Two different researchers in genetic epidemiology (more on that field later),
write two equally good manuscripts
that describe an experiment with computational steps.
Both manuscripts are accepted by an equally prestigious journal after peer review.
One researcher, however, does not supply the
computer code (from now on: 'code') that was used to generate the results,
where the other does.
Are the conclusion of these papers to be trusted equally?

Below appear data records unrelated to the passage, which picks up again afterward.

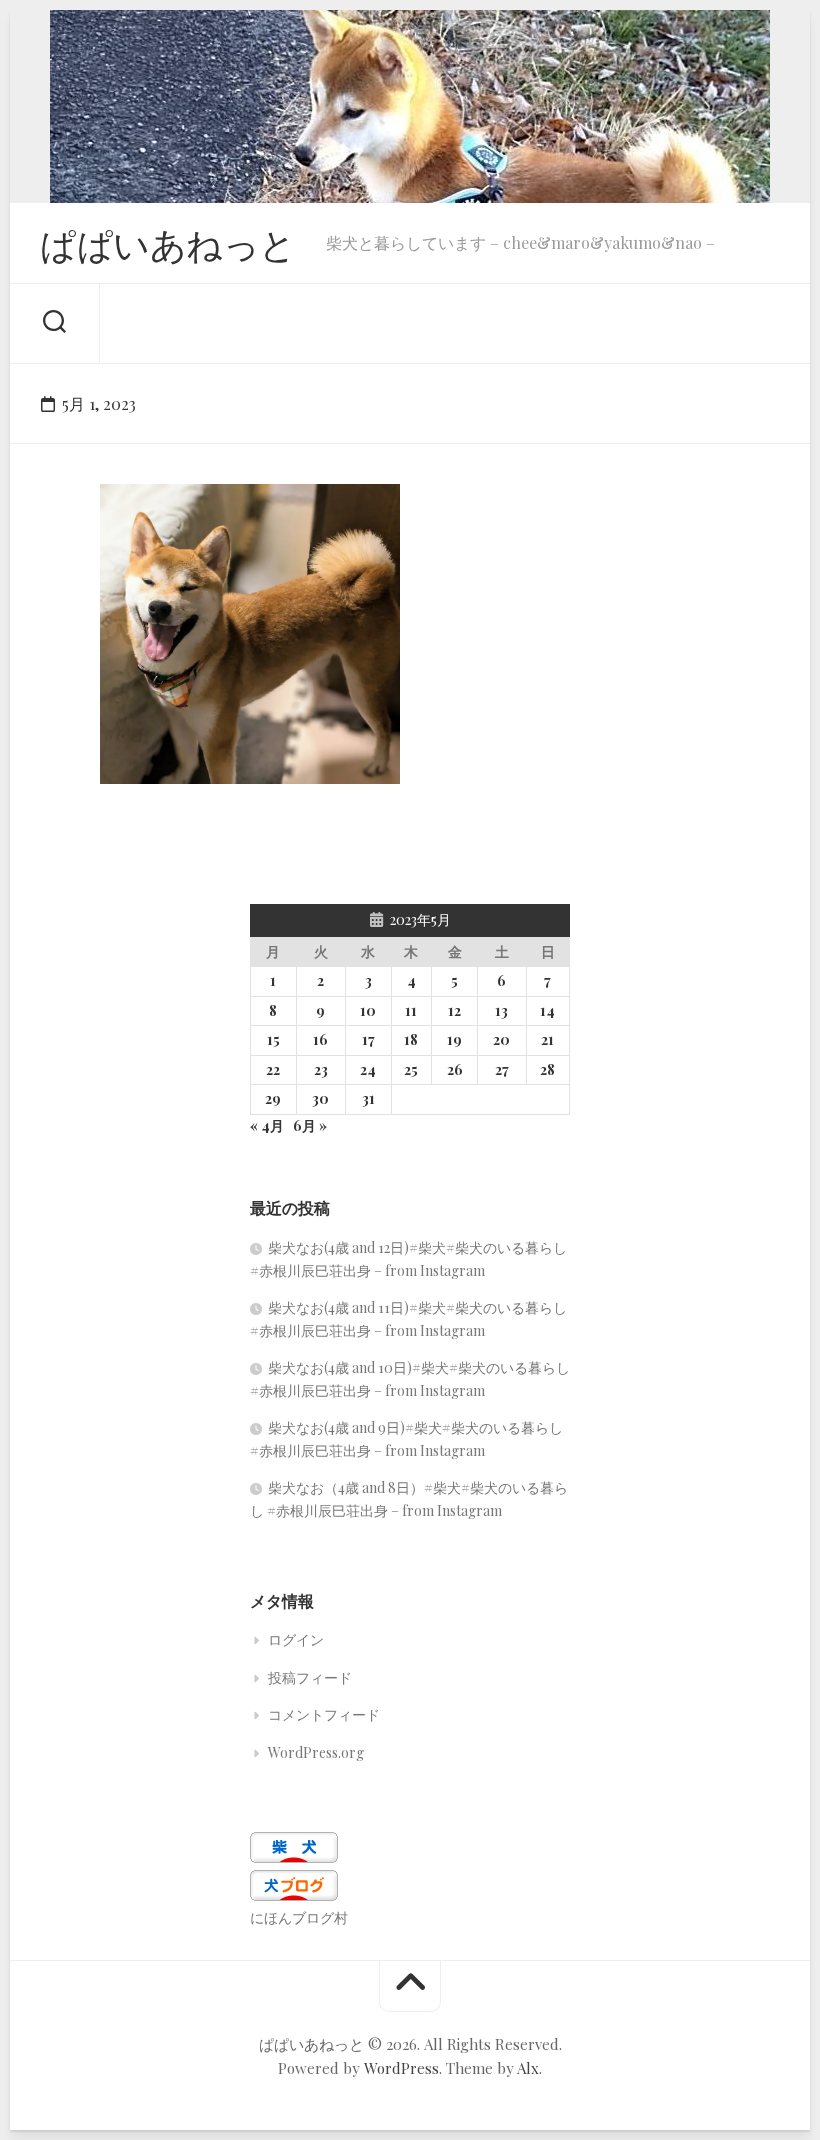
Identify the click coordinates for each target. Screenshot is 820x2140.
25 (411, 1069)
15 (273, 1039)
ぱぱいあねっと (168, 243)
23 (321, 1069)
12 (454, 1010)
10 (368, 1010)
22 (273, 1069)
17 (368, 1039)
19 (454, 1039)
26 (455, 1069)
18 (411, 1039)
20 (501, 1039)
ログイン (296, 1639)
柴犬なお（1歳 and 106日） (219, 752)
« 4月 (267, 1125)
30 (320, 1098)
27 (502, 1069)
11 (411, 1010)
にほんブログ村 (299, 1917)
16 (320, 1039)
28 (547, 1069)
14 (547, 1010)
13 (501, 1010)
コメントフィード (324, 1714)
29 (273, 1098)
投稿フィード (310, 1677)
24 (368, 1069)
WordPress (401, 2068)
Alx (528, 2068)
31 (368, 1098)
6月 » (310, 1125)
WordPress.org (316, 1752)
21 (547, 1039)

Is this difference relevant and worth the effort?
How common is it to share code, and, if shared, how can it be preserved?
This chapter discusses why code, a type of paradata,
should be supplied and what features it needs to have
for it to be useful.
% \paragraph{The first use of paradata}
The concept of paradata (although not named as such yet)
was introduced by Couper and colleagues,
who developed a computer-assisted interview program
that, among others, records all key strokes,
measures the time used to answer each question
and even the time the monitor is turned off (\cite{couper1998measuring}).
The goal in that context was to assess and improve survey quality.
% \paragraph{Definition of paradata}
There exists no standard definition of paradata (\cite{nicolaas2011survey,skold2022interrogating,huvila2022improving}).
Without declaring it a formal definition, however,
paradata can be understood in general sense as 'data about processes’ (with e.g. survey paradata
termed alternatively as records and audit trails) \cite{nicolaas2011survey},
or in more specific sense in relation to data collection, as 'data about the data collection process' (\cite{choumert2019using}).
This chapter uses the latter as a working definition.
% \paragraph{Code is paradata}
The code used in computational experiments is just that,
'data about the data collection
process', as it commonly downloads data,
selects relevant subsets in those data,
performs statistical tests and generates figures.
In each case, code answers the question:
'Where is it (i.e. the result) coming from?'.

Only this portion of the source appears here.